Work required
Your job is to report every line of the entries that has "named".

Provided records
---------------
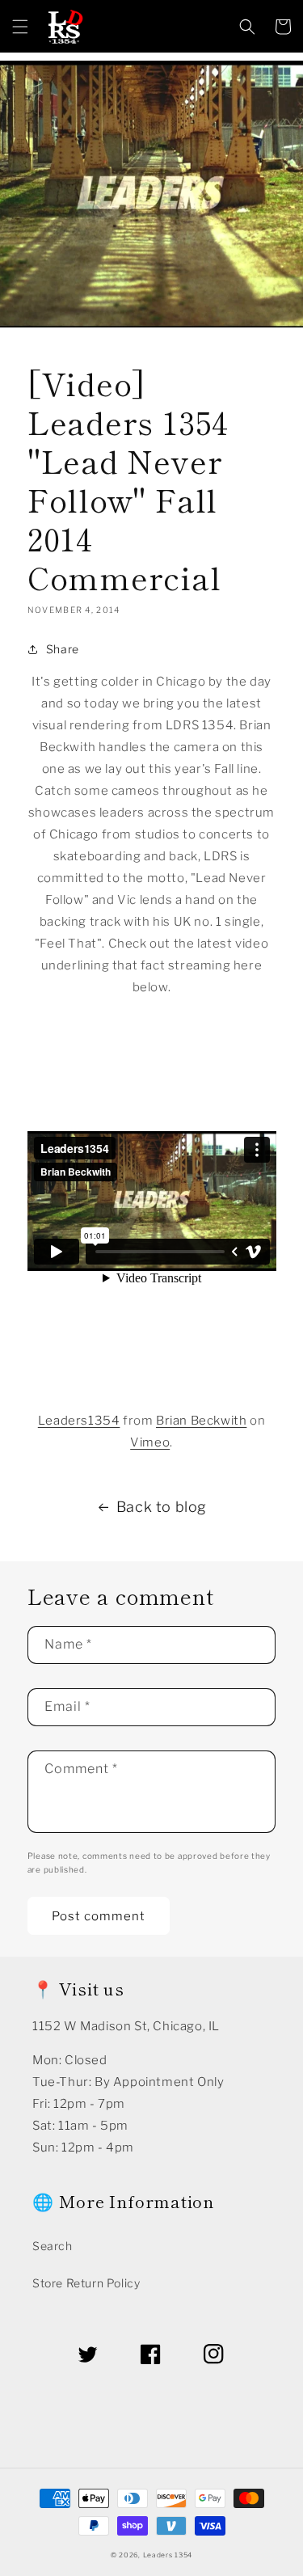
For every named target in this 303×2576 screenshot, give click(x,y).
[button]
---------------
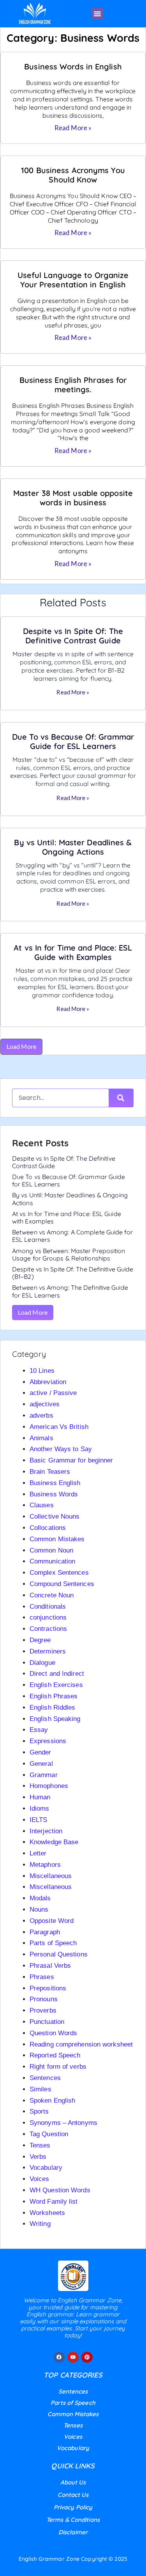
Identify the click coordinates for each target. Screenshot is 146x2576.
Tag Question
---------------
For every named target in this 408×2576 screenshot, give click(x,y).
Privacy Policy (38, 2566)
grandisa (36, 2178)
---------------
Answer section
For every named target in this 303×2576 screenshot, give click(x,y).
For every named target in this 408×2576 screenshot, give click(x,y).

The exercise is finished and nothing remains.